Sunday, April 30, 2023

Interesting Analysis of Current Protests

 The following analysis of the present noise surrounding the governments plan to review the judicial system is interesting. Written by Amit Segal

Three times in the last generation, crowds from the center-left took to the streets in an attempt to change the direction of the country. 

 After (PM) Rabin's murder it was the Candlelight Youth. The spontaneous gatherings turned into an organized movement, which failed to change the path of political history that went to the right. The peace flag was lowered to half-mast, and the left camp collapsed. 

 In 2011, the country was swept by an unusual protest in its scope, which for a moment seemed as if it would bring down the Netanyahu coalition and lead to a change in the agenda. It died within a few months, not before sending two of its leaders to the Knesset, and absurdly because it was too large: the many demonstrators were unable to focus on one message and change the discourse from security to economic and economic-capitalist towards social democracy. 

 The 2023 protest is the most effective so far: the protesters have stopped the legislative train of a fresh and homogeneous government which has just been elected with a clear majority. The flag of democracy succeeds in annexing to it a public that, according to every poll, exceeds half of the people. 

 The elections, despite the frequent polls, are still far away. Even if they had taken place tomorrow, and even if the results had been in line with the predictions, there would not have been a government with the purity of the protesting camp. A protest that has adopted the Israeli flag as its trademark will have difficulty forming a government with non-Zionist Arab parties. A protest which focuses on equal burden and recruitment for all will pay a heavy price if you base yourself on parties whose voters have never mobilized, not because of evasion but because of opposition on a national basis. 

 It is possible to try to establish another shaky coalition, which will follow the path of its predecessor, the Lapid-Bennett government. So what's going on here? 

 Here are two more unusual phenomena that will lead us to the answer. One is that while the opposition is getting stronger according to every poll by 13 to 18 seats and hundreds of thousands of right-wing supporters are moving to the center, the main opposition party is NOT only NOT getting stronger, but is getting significantly weaker in the polls.

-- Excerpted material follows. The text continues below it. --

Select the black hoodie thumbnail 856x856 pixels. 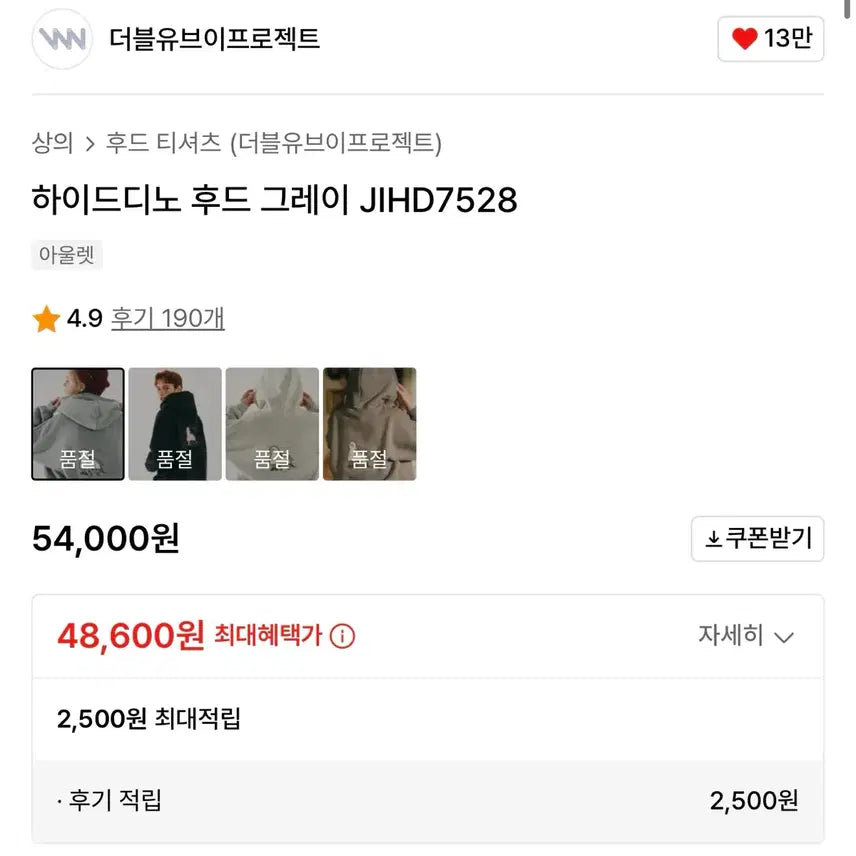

The other phenomenon: the support for changes in the judicial system - admittedly limited, and in conversation - remains cross-campus in all polls. There are moments, which can only be noticed in retrospect, when a controversial issue enters into a consensus: capitalism in the 1990s (prior to which Israel was much more socialist), opposition to withdrawals (from the “territories”) in the last decade, LGBT rights in recent years. There was a debate, and here it is no more. 

 A year or two will pass, a government or two, but there WILL be changes in the judicial system and they won't even be in the headlines. Netanyahu and Lapid are stepping back precisely because the protest is successful: the public that decides the fate of Israel is the center-right camp. The one that in 2021 transferred its votes to Saar and Bennett and overthrew Netanyahu, and a year later fed up with the government with Meretz and Ra’am (Arab party) and gave 64 mandates to the right. 

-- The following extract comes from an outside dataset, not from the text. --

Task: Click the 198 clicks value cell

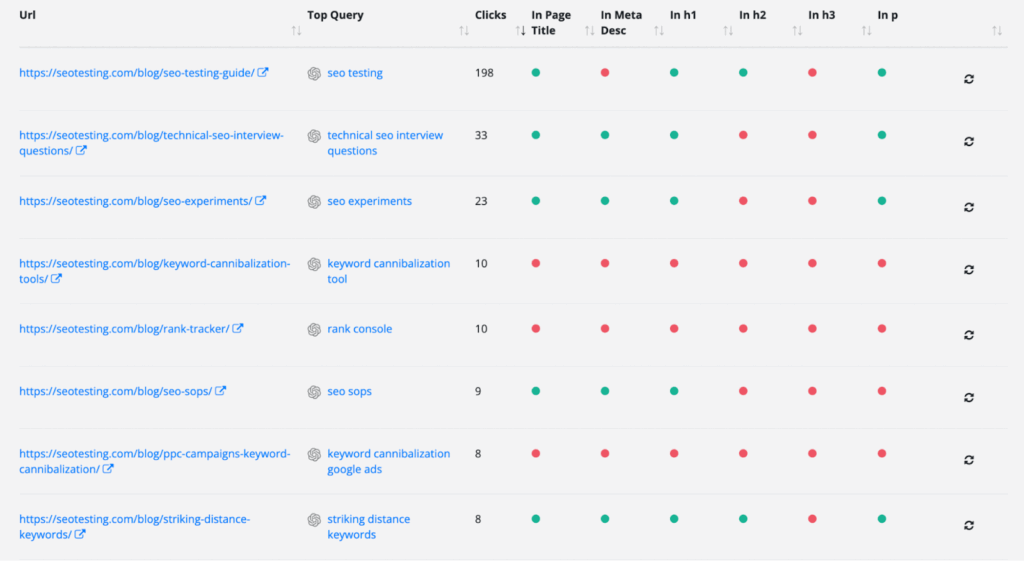Action: 486,73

 The fall of the right does not absolutely mean the rise of the left, but of a political movement called "the third way" a quarter of a century ago. The phenomenon of the last generation was the collapse of Labor and the center-left parties that grew on its ruins - the most prominent of which is Yesh Atid. 

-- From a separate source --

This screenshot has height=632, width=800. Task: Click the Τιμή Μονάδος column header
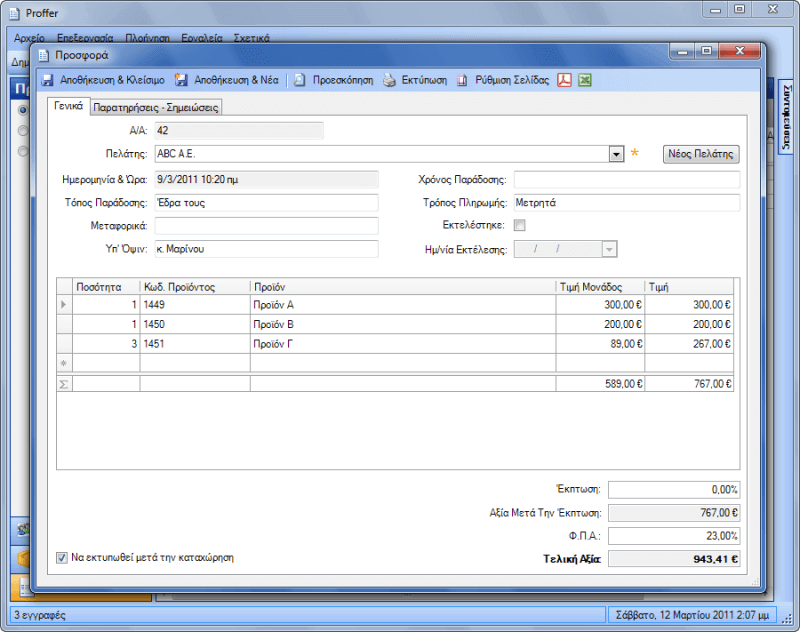click(x=599, y=287)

 The phenomenon of the current generation, which began with (former MK) Kahlon, is center-right parties that will grow at the expense of the Likud. At the moment it is Gantz who enjoys these votes, but it is better not to take a mortgage based on this theoretical gain just yet. 

 These are half a million voters, supporters of changes in the judicial system but in consultation, those who seek Judaism but not ultra-Orthodox, supporters of a heavy security hand and not threats on the radio. Their line is a center-right government that relies on 75 mandates from Religious Zionism (party) to (MK) Gantz, without buying support of anyone but at the nominal, not exorbitant, price: no finance minister with seven mandates, no prime minister with six, no national agenda set by two (currently 16% of the parliament) ultra-Orthodox parties. Currently there is a lot of noise which mainly confuses the supporters of the government.